A Farmer Weighs Two Calves After They Are Born. One Calf Weighs 38 7/10 Kilograms. Another Calf Weighs 37 1/10 Kilog Rams. How Much More Does The First Calf
The first calf weighs 38 7/10 kilograms.
The second calf weighs 37 1/10 kilograms.
To find out how much more the first calf weighs, we need to subtract the weight of the second calf from the weight of the first calf.
Calculating 38 7/10 - 37 1/10, we get 1 6/10.
So, the first calf weighs 1 6/10 kilograms more than the second calf.
4/7+1/8
To add 4/7 and 1/8, we need to find a common denominator.
The common denominator is 56 since it is divisible by both 7 and 8.
Now, we can rewrite the fractions with the common denominator:
4/7 = (4 * 8)/(7 * 8) = 32/56
1/8 = (1 * 7)/(8 * 7) = 7/56
Now that the fractions have the same denominator, we can add them:
32/56 + 7/56 = (32 + 7)/56 = 39/56
Therefore, 4/7 + 1/8 equals 39/56.
2/3-1/4
To subtract 1/4 from 2/3, we need to find a common denominator.
The common denominator is 12 since it is divisible by both 3 and 4.
Now, we can rewrite the fractions with the common denominator:
2/3 = (2 * 4)/(3 * 4) = 8/12
1/4 = (1 * 3)/(4 * 3) = 3/12
Now that the fractions have the same denominator, we can subtract them:
8/12 - 3/12 = (8 - 3)/12 = 5/12
Therefore, 2/3 - 1/4 equals 5/12.
A Scientist Measured The Lengths Of Catfish In A Lake. Below Are The Lengths Of 11 Catfish In Inches. 6, 8, 10, 11, 12, 15, 17, 18, 19, 20, 22 Which Box Plot Represents The Data?
Based on the given lengths of catfish in inches:
6, 8, 10, 11, 12, 15, 17, 18, 19, 20, 22
The box plot that represents this data should have the following characteristics:
- The minimum value (smallest length) should be 6.
- The maximum value (largest length) should be 22.
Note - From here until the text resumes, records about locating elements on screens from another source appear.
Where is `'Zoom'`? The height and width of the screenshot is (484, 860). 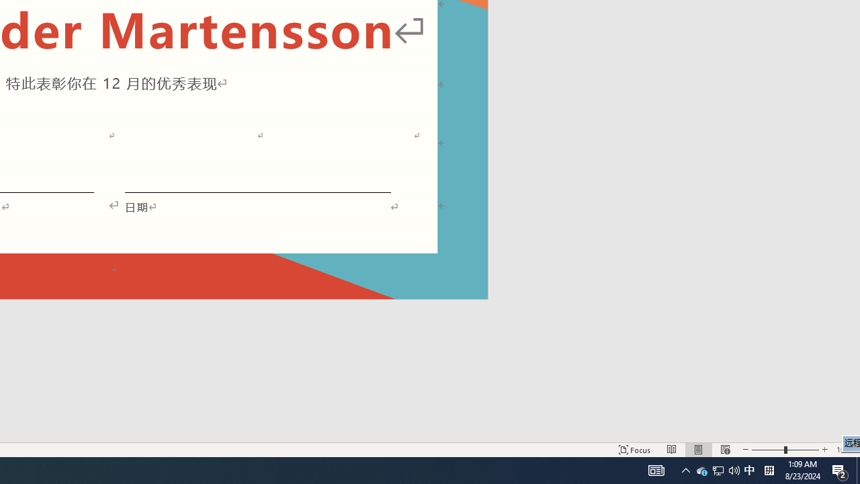
'Zoom' is located at coordinates (784, 449).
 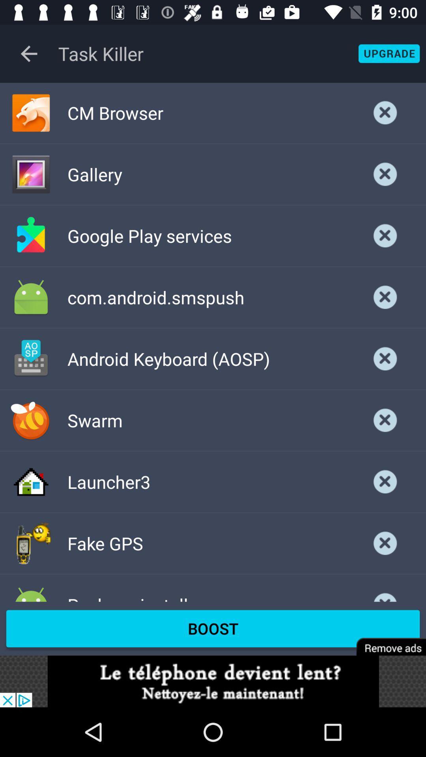 I want to click on advertisement, so click(x=213, y=681).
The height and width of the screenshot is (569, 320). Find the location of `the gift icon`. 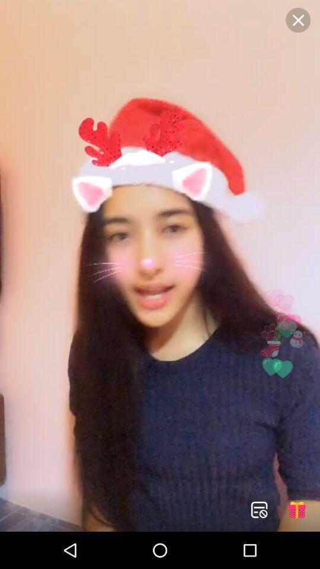

the gift icon is located at coordinates (296, 509).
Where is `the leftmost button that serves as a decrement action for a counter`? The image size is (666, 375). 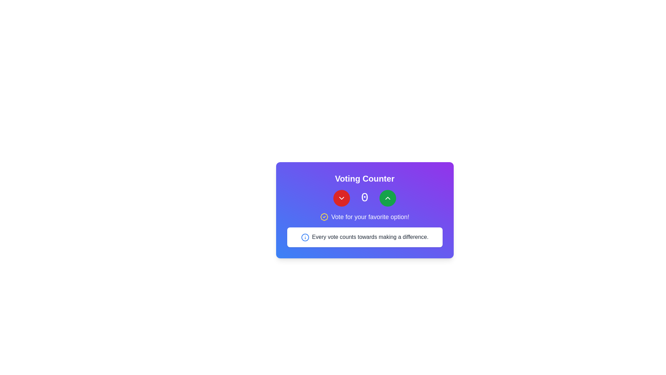
the leftmost button that serves as a decrement action for a counter is located at coordinates (341, 198).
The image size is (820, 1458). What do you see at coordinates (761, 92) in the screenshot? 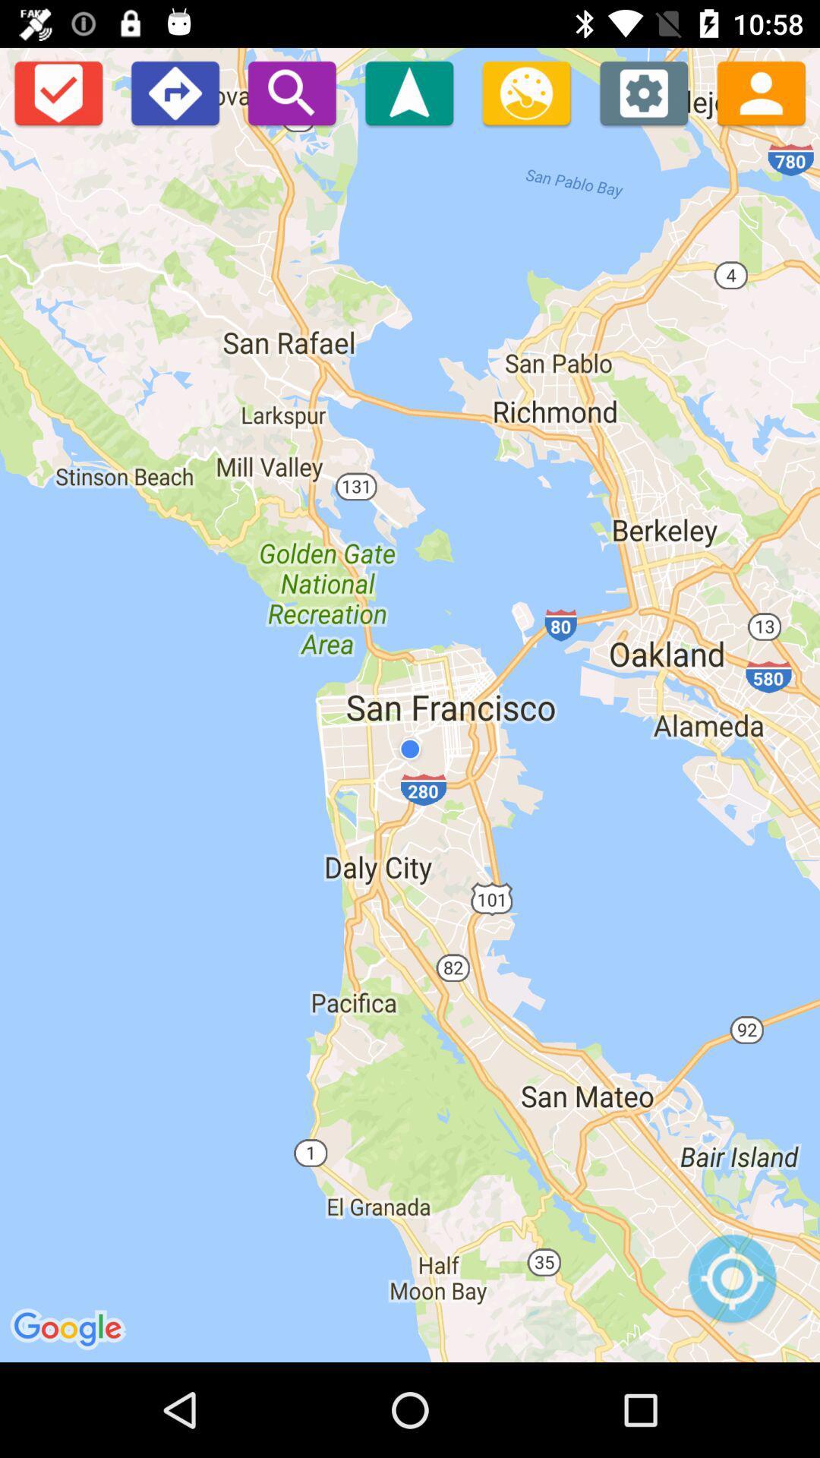
I see `check the population` at bounding box center [761, 92].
- The median (middle value) should be close to 15, as it is the average of 12 and 17.
- The lower quartile should be close to 10, as it is the average of 8 and 11.
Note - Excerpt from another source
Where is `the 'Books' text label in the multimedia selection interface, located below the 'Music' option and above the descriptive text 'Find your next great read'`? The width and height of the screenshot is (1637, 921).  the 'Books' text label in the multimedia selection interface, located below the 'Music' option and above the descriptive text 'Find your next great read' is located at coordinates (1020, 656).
- The upper quartile should be close to 19, as it is the average of 18 and 20.
- There should be no outliers indicated by any individual points outside of the whiskers (lines connecting the box to the minimum and maximum values).
Based on these characteristics, the correct box plot should have a box stretching from approximately 10 to 19, with a median line close to 15, and whiskers connecting to minimum and maximum values of approximately 6 and 22, respectively.
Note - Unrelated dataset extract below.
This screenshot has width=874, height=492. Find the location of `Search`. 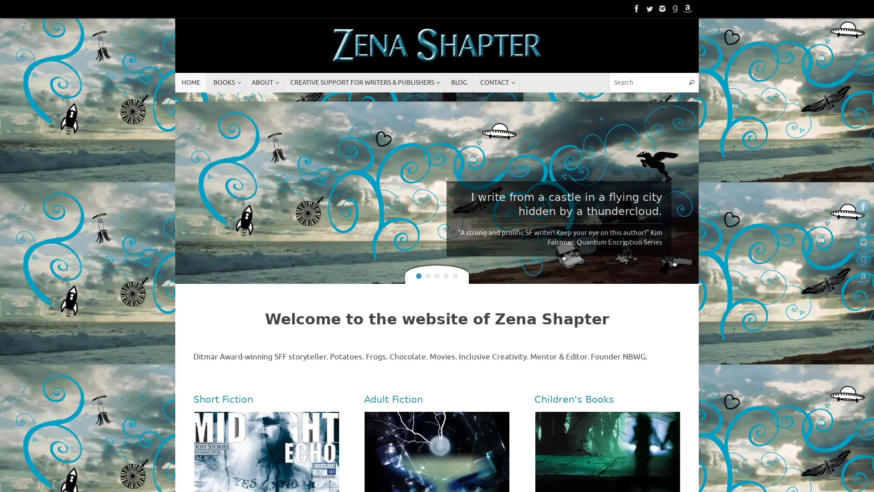

Search is located at coordinates (691, 82).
Quadrilateral ABCD Is A Kite With An Area Of 14cm2 . The Length Of Overline ED Is 5 Cm. What Is The Length Of Overline BE ? A 7 Cm B 2 Cm C 4 Cm D 3 Cm
In a kite, the diagonals are perpendicular and bisect each other.
Let's denote the length of overline BE as "x".
Since overline ED is a diagonal of the kite and it bisects overline BC, we can divide the area of the kite by 2 to find the area of triangle EBC.
Area of triangle EBC = (1/2) * base * height
14 cm² = (1/2) * x * 5 cm
Simplifying the equation:
14 cm² = (5/2) * x cm
28 cm² = 5x cm
28/5 cm = x cm
Therefore, the length of overline BE is approximately 5.6 cm.
None of the given answer choices match this calculation.
To find out how much more the first calf weighs compared to the second calf, we need to subtract the weight of the second calf from the weight of the first calf.
The weight of the first calf is 38 7/10 kilograms, and the weight of the second calf is 37 1/10 kilograms.
To subtract these two weights, we can convert the mixed fractions to improper fractions and then subtract:
Weight of first calf: 38 7/10 kilograms = (38 * 10 + 7) / 10 = 387 / 10
Weight of second calf: 37 1/10 kilograms = (37 * 10 + 1) / 10 = 371 / 10
Now we can subtract the weight of the second calf from the weight of the first calf:
Weight of the first calf - Weight of the second calf = (387 / 10) - (371 / 10)
To subtract fractions, we need a common denominator, which in this case is 10:
Weight of the first calf - Weight of the second calf = (387 - 371) / 10 = 16 / 10
Simplifying the fraction, we get:
16 / 10 = 8 / 5
Therefore, the first calf weighs 8/5 kilograms more than the second calf.